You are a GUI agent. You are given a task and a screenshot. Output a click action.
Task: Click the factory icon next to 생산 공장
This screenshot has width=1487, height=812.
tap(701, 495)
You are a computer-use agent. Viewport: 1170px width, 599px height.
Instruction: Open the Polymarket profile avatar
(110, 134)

--

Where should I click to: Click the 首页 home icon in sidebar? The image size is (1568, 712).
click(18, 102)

---

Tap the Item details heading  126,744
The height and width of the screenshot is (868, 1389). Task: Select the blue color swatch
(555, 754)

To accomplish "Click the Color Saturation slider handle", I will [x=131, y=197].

> [Problem details]: Give the lines from the one containing "The height and" up to and including the one containing "will [x=131, y=197]." as a numbered list, leaving out blank lines.

> [Result for this task]:
1. The height and width of the screenshot is (868, 1389). Task: Select the blue color swatch
2. (555, 754)
3. To accomplish "Click the Color Saturation slider handle", I will [x=131, y=197].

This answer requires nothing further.